====== Record excerpts
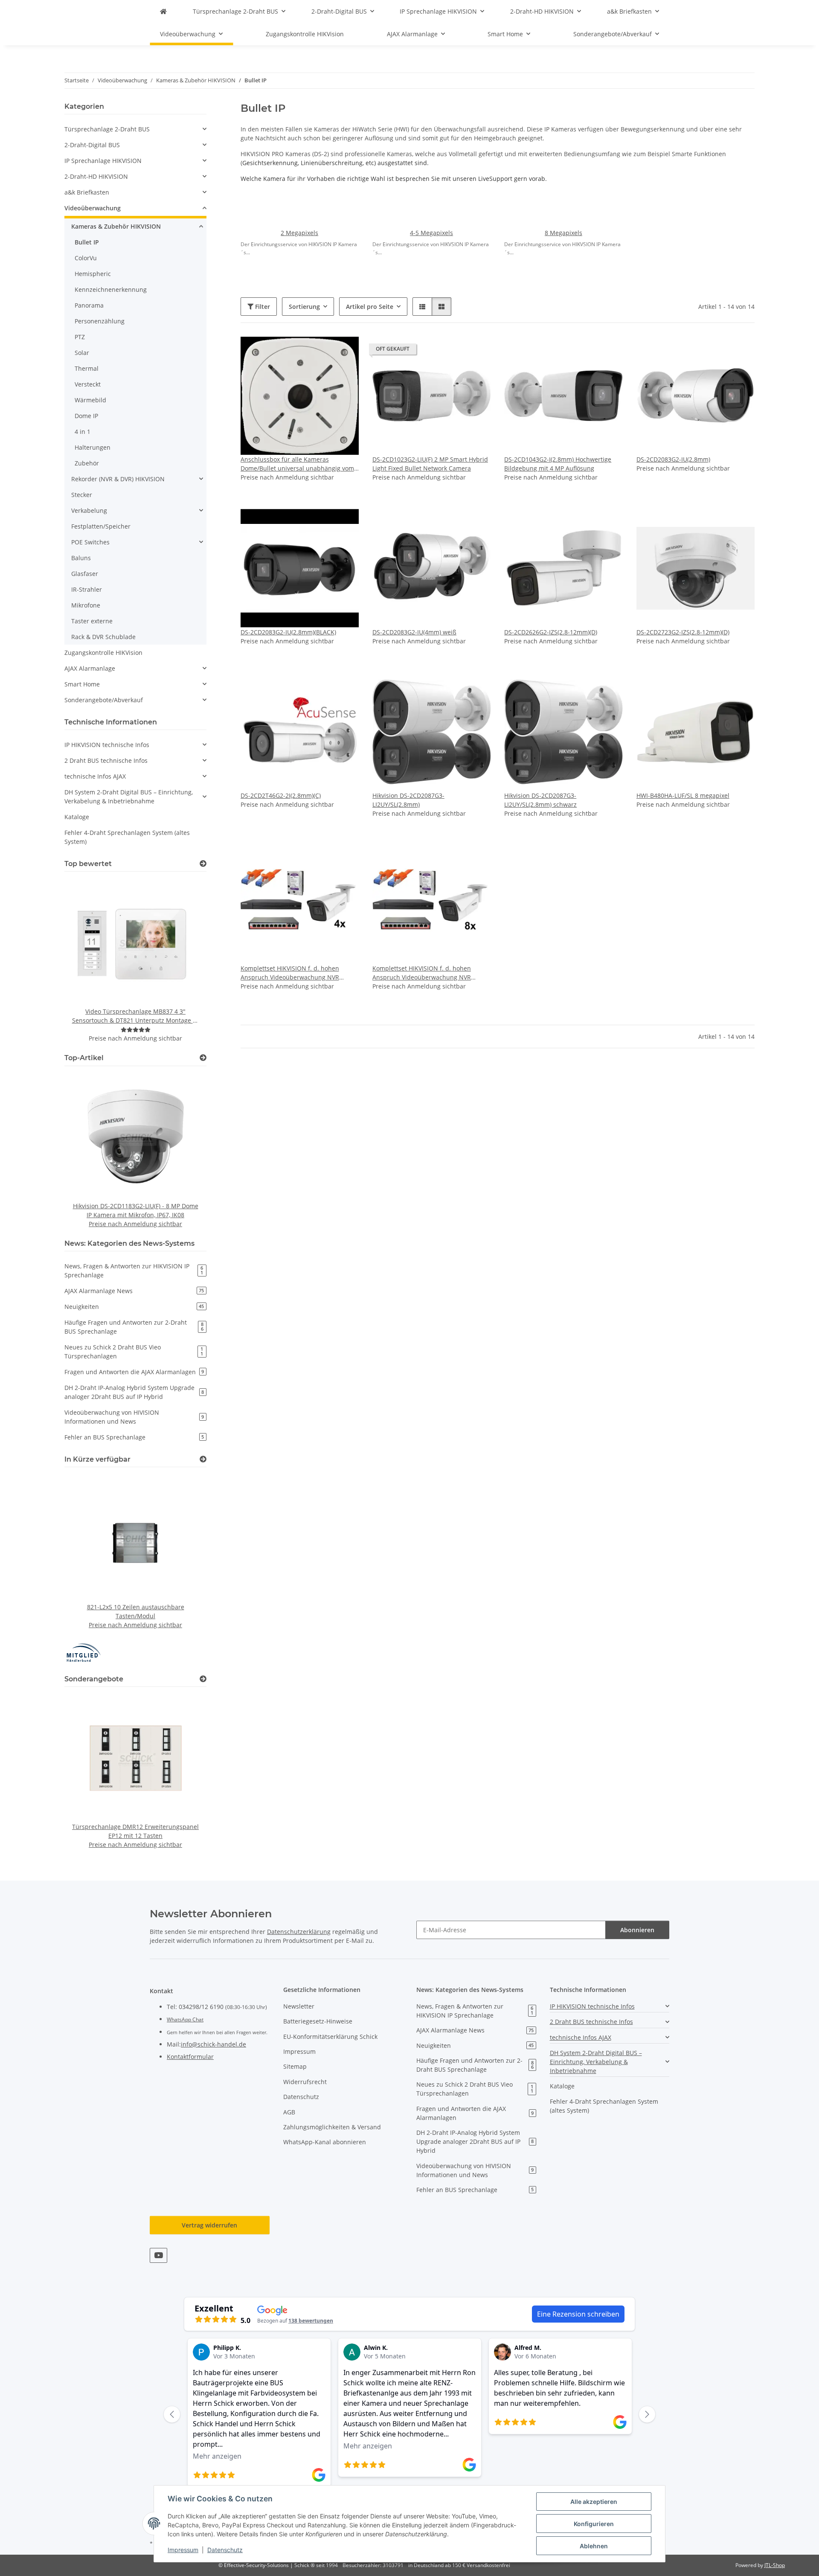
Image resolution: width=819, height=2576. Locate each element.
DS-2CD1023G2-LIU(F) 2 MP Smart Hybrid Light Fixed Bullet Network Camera (430, 463)
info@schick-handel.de (213, 2044)
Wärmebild (90, 400)
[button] (422, 306)
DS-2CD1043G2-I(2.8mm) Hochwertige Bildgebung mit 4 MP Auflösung (557, 463)
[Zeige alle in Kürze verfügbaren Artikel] (203, 1459)
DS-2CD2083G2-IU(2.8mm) (673, 459)
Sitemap (295, 2066)
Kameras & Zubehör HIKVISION (116, 226)
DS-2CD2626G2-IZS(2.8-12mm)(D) (550, 632)
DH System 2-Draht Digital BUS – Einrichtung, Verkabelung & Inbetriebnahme (128, 796)
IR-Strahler (86, 589)
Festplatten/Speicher (101, 526)
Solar (82, 353)
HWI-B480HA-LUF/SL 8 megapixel (682, 795)
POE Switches (90, 542)
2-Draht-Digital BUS (92, 145)
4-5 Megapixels (431, 233)
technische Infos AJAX (95, 776)
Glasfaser (84, 574)
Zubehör (87, 463)
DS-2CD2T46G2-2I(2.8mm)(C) (281, 795)
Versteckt (88, 384)
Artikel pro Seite (369, 306)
============
=== Task prompt ===
Return the lines above exactly; the images are not part of the copy.

=== Written solution ===
Image resolution: width=819, height=2576. Locate each element.
DS-2CD1023G2-LIU(F) 2 MP Smart Hybrid Light Fixed Bullet Network Camera (430, 463)
info@schick-handel.de (213, 2044)
Wärmebild (90, 400)
[button] (422, 306)
DS-2CD1043G2-I(2.8mm) Hochwertige Bildgebung mit 4 MP Auflösung (557, 463)
[Zeige alle in Kürze verfügbaren Artikel] (203, 1459)
DS-2CD2083G2-IU(2.8mm) (673, 459)
Sitemap (295, 2066)
Kameras & Zubehör HIKVISION (116, 226)
DS-2CD2626G2-IZS(2.8-12mm)(D) (550, 632)
DH System 2-Draht Digital BUS – Einrichtung, Verkabelung & Inbetriebnahme (128, 796)
IR-Strahler (86, 589)
Festplatten/Speicher (101, 526)
Solar (82, 353)
HWI-B480HA-LUF/SL 8 megapixel (682, 795)
POE Switches (90, 542)
2-Draht-Digital BUS (92, 145)
4-5 Megapixels (431, 233)
technische Infos AJAX (95, 776)
Glasfaser (84, 574)
Zubehör (87, 463)
DS-2CD2T46G2-2I(2.8mm)(C) (281, 795)
Versteckt (88, 384)
Artikel pro Seite (369, 306)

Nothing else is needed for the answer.